A daemon cannot stray far from its human, and there is a passage I really love that describes a moment in which Pantalaimon (Lyra's daemon) is forced to test that bond: "His badger claws dug into the earth and he walked forward. It was such a strange tormenting feeling when your daemon was pulling at the link between you; part physical pain deep in the chest, part intense sadness and love. And she knew it was the same for him. Everyone tested it when they were growing up: seeing how far they could pull apart, coming back with intense relief."
That's just a small snippet of this beautiful scene where Lyra and Pan learn how painful it is to be separated from one another. And you learn, as you read, just how important this bond is between human and daemon.
My favorite character in The Golden Compass (besides Lyra of course, because she's pretty awesome) is the witch Serafina Pekkala. The witches in general are just incredible to imagine as they glide through the sky on their cloud pine. Serafina is instantly likable to me. She is sort of a mother-figure to Lyra during the journey with Lee Scoresby, and yet she remains always a mystery.

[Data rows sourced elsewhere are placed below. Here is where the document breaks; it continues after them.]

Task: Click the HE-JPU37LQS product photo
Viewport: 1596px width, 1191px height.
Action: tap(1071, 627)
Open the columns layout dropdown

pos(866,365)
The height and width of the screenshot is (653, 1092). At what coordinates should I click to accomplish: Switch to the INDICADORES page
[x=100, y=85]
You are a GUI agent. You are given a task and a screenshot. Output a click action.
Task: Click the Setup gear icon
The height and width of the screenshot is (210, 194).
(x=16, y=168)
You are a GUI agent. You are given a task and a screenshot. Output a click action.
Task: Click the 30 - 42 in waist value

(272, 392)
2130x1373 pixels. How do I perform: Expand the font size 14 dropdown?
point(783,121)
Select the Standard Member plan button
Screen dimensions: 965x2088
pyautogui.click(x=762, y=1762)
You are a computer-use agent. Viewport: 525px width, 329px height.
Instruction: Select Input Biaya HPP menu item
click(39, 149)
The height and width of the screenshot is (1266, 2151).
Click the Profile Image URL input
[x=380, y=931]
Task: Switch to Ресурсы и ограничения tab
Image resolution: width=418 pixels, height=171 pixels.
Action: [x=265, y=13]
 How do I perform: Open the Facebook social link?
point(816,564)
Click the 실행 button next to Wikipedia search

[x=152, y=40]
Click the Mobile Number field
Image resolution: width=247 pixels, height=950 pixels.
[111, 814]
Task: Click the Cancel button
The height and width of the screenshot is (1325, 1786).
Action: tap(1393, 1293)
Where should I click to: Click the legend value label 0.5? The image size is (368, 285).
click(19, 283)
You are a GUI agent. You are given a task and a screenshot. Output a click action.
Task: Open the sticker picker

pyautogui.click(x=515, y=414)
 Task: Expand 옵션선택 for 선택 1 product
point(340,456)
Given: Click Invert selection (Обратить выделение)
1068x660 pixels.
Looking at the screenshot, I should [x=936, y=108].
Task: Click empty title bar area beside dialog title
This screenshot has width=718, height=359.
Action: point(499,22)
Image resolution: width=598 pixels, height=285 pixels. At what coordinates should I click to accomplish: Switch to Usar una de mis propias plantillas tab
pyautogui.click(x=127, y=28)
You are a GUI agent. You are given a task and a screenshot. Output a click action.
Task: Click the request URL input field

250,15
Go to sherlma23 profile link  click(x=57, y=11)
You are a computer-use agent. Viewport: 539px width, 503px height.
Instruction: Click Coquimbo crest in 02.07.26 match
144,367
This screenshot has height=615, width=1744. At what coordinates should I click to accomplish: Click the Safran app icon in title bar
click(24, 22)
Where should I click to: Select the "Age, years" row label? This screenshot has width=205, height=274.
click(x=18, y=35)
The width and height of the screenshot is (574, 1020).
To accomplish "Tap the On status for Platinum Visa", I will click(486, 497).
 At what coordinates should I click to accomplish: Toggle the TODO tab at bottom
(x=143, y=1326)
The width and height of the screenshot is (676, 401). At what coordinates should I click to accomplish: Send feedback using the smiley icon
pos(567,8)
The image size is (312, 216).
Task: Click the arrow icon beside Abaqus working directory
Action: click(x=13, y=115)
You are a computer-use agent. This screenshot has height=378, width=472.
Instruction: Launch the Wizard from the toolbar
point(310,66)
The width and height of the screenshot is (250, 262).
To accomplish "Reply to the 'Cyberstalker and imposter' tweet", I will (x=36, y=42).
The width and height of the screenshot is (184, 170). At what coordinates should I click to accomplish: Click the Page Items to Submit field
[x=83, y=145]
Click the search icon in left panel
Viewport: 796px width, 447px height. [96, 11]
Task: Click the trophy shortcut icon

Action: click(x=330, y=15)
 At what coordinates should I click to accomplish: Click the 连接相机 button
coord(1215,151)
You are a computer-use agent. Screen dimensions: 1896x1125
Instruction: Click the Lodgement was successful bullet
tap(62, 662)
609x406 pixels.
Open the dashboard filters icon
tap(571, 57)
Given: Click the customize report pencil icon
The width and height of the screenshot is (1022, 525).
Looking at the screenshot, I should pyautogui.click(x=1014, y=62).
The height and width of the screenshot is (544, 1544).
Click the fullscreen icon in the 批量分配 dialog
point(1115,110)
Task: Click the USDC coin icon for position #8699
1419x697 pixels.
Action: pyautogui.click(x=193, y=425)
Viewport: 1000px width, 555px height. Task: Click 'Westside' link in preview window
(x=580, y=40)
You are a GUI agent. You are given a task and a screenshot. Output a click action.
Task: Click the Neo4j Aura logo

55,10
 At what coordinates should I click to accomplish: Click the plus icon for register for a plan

I love the passage where Serafina explains to Lyra about love and how the witches' hearts are "continually racked with pain" because their human lovers die so quickly while they must live on forever. Serafina tells Lyra: "I would never have flown again - I would have given all that up in a moment, without a thought, to be a gyptian boat wife and cook for him and share his bed and bear his children. But you cannot change what you are, only what you do. I am a witch. He is a human." Sigh... Serafina is just great.
I would highly recommend The Golden Compass as a satisfying and fantastic adventure. I guess it's geared towards a teen audience, but adults will enjoy it, too. I don't know how I feel about the trilogy as a whole, as I have yet to read The Amber Spyglass, but I've enjoyed what I've read so far.
After you read, as an exercise in imagination, you can ask yourself: What would my daemon be? I have yet to venture a guess as to what form mine would take...
AHA! I was going to come up with my own daemon, but the Golden Compass movie website has done that for me. Mine is Pelloneus the Crow. He is modest, assertive, flexible, competitive, and spontaneous. Well, I'm ok with that. And plus I think crows are pretty cool.

1 comments:
I'm really looking forward to starting this series. I agree, the daemon concept is pretty cool.